Having written this like this I also recognize that the second option also provides an answer to 1st Q variant where a ...where person_id=? query is also needed...

but still for the basic scenario - would you go with option 1 or 2 ... ?

Community
  • 1
  • 1
epeleg
  • 10,347
  • 17
  • 101
  • 151
  • What would the other join column be in that situation (change #2)? In general, no, the actual RDBMS doesn't matter too much here - the issue will affect all of them. Probably, you _will_ want both indices. Many optimizers will spit out information about desired indices - does it mention it? DBAs should monitor which indices are recommended/used and add/remove as appropriate. – Clockwork-Muse Apr 27 '14 at 10:01
  • re #2 consider a non normalized table that just has the said fields... – epeleg Apr 28 '14 at 11:07
  • 1
    The fact that you'd have all those columns in one table doesn't really change anything - you'd just have the indices cover the needed columns (the wider an index gets, the more specific it gets, and the less widely useful it is). If you write a query for everyone in a specific country, you (usually) want an index starting with `country_id`. If you write a query for everybody with the same `person_id`, you (usually) want an index starting on that column. You can probably get better help on [dba.se], especially on indexing strategy. – Clockwork-Muse Apr 28 '14 at 11:21
  • thanks for the link to DBA SE. I did not know it existed... – epeleg Apr 28 '14 at 12:19

1 Answers1

0

You can use a single index "country_id, person_id" only if you know the country id for both queries. MySQL will not use the index if you are only querying on person_id. An explaination of that is here: http://www.ovaistariq.net/17/mysql-indexes-multi-column-indexes-and-order-of-columns/

1) In the cases of a person_id only query a "country_id, person_id" index could not be used.

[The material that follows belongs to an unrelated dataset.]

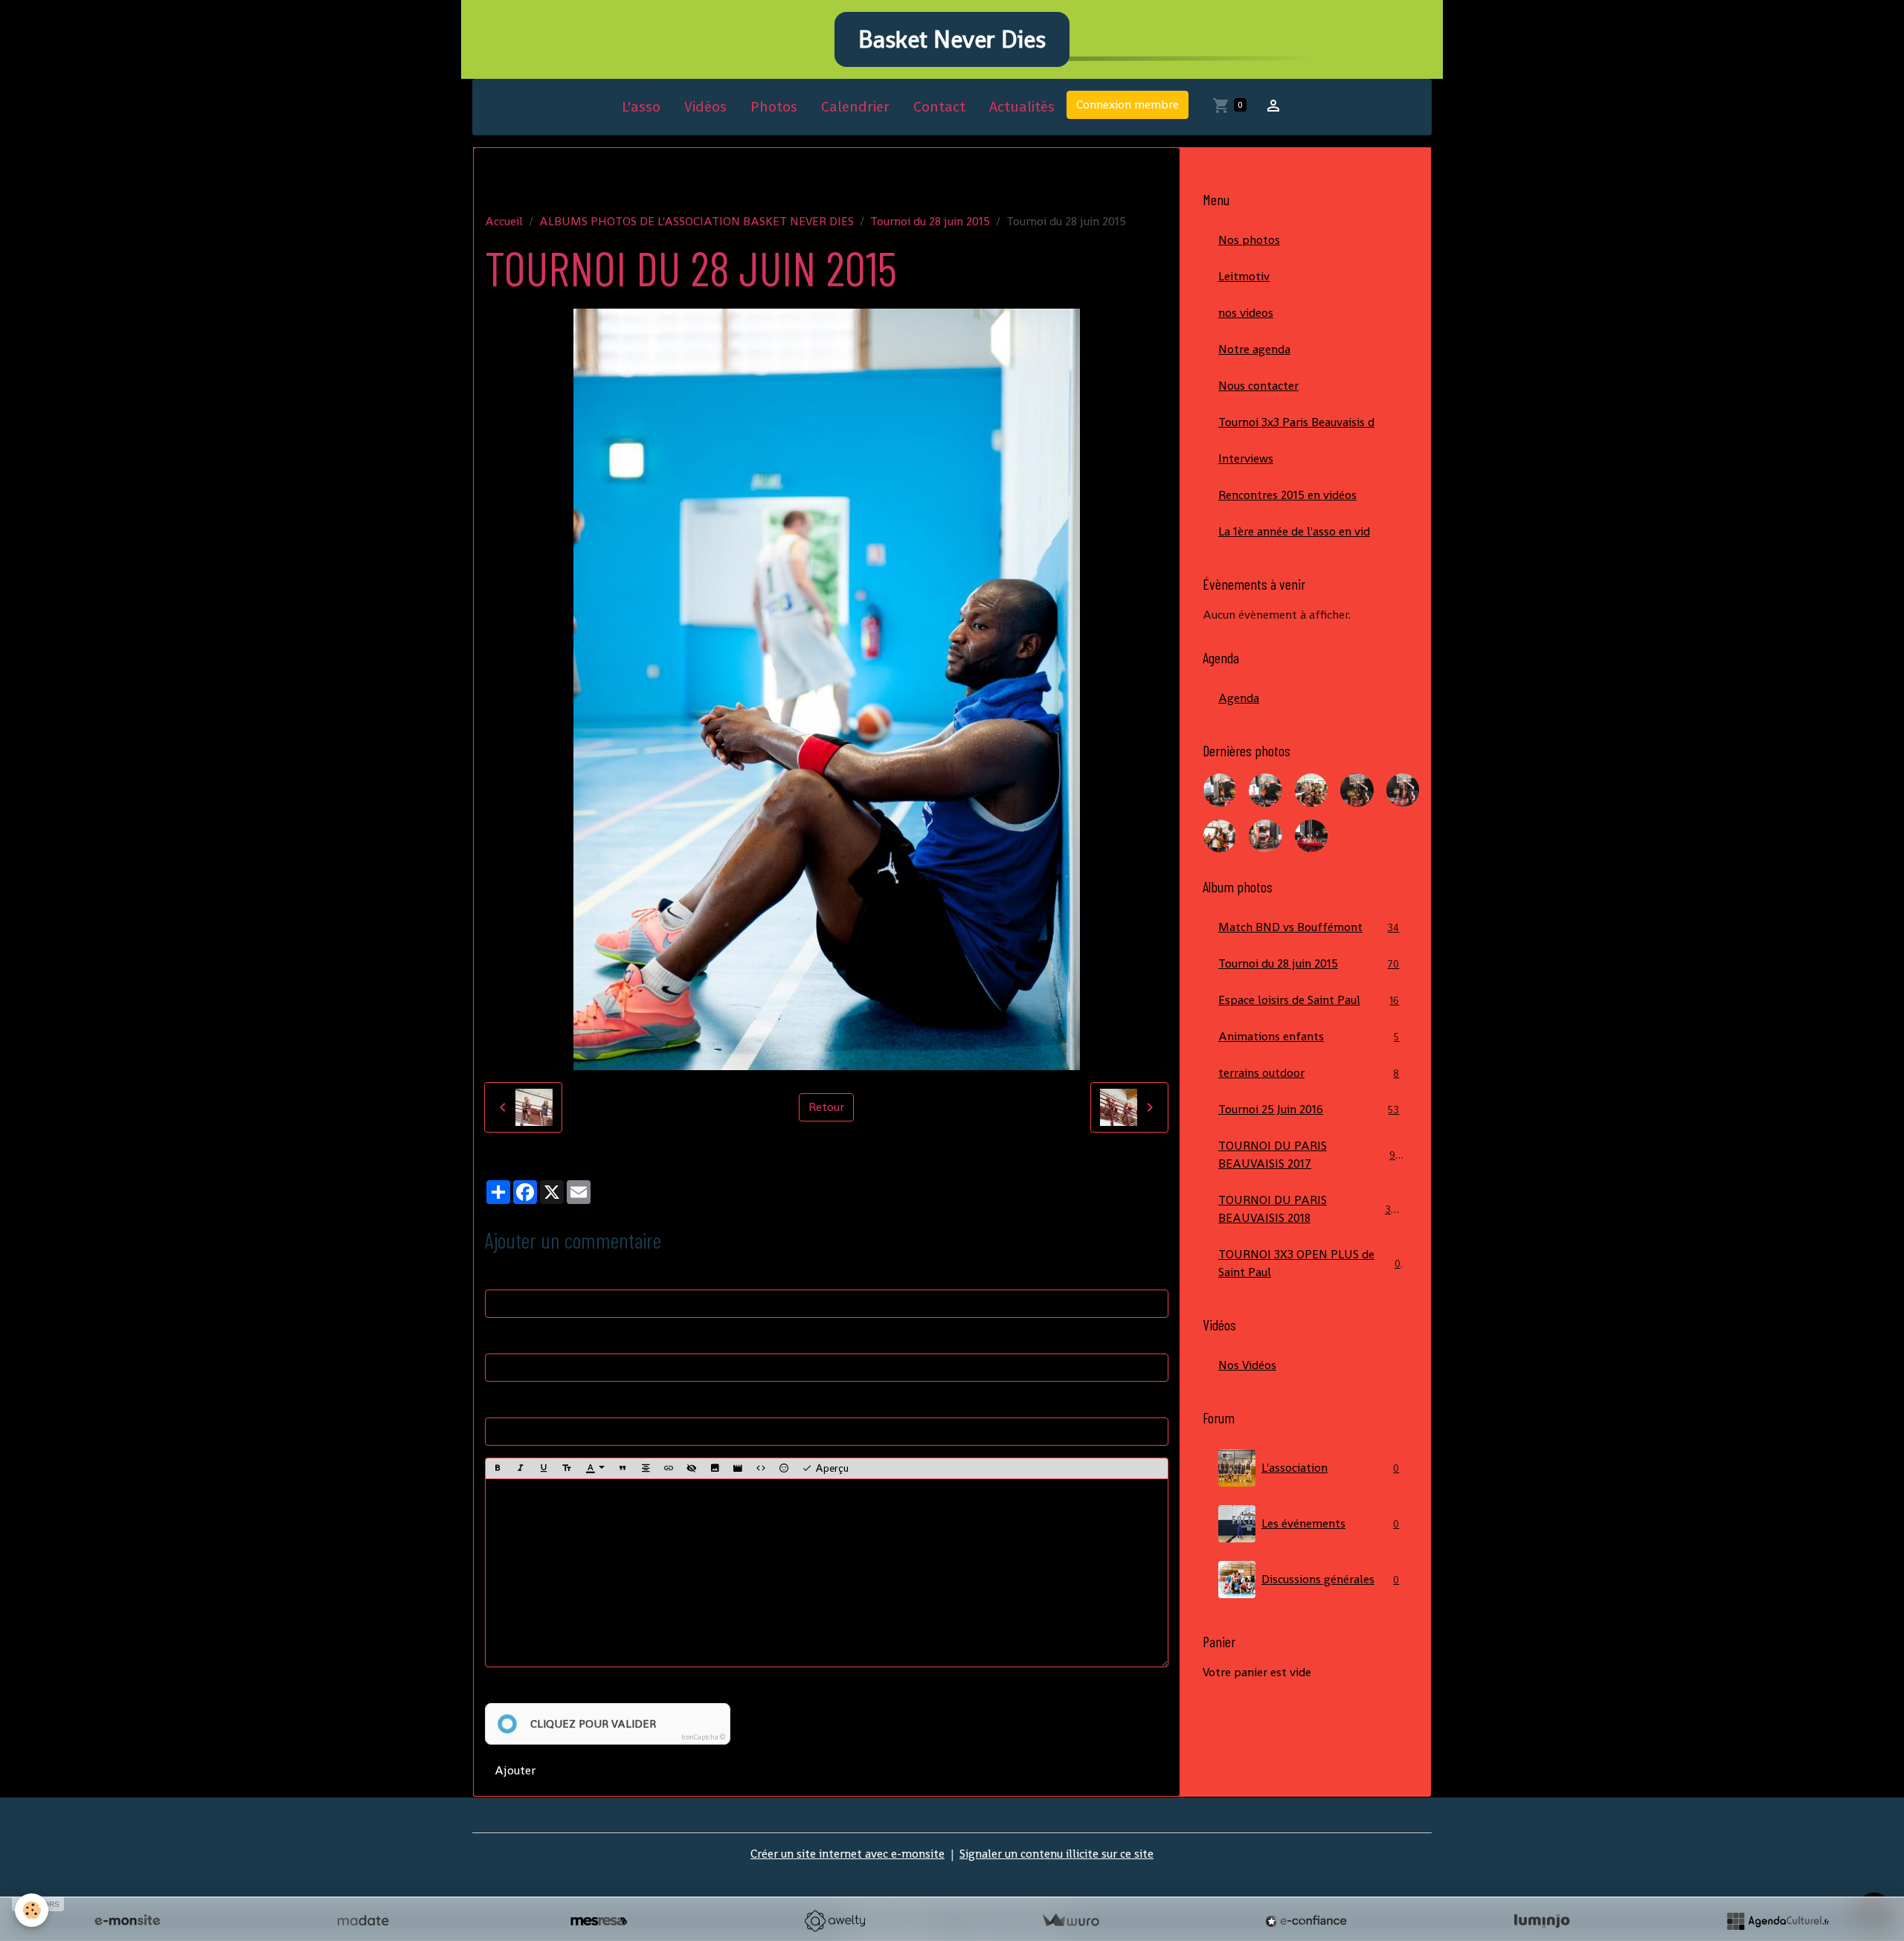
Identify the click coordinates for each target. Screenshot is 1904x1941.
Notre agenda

2) In the case of this type of query you could only use a index starting with continent, if you always were querying on this (otherwise the index would be ignored).

If you meet the above criteria such that one index would actually work for both queries, then I think it's fine to just have one - with the most selective first (assuming that applies to your queries).

If you do need two, I would only include in the index the fields that will be used (i.e. they are in your WHERE, ORDER BY or JOIN clauses). The cost of having unnecessary columns is slower updates and more memory (and disk) used for the index.

UPDATE 1

For the basic scenario I would go with option 1 as will be more space efficient which will save on the memory used for indexes, freeing it up for other indexes or page cache. If you did need a ... where person_id=? style query, option 2 would be a good solution to that.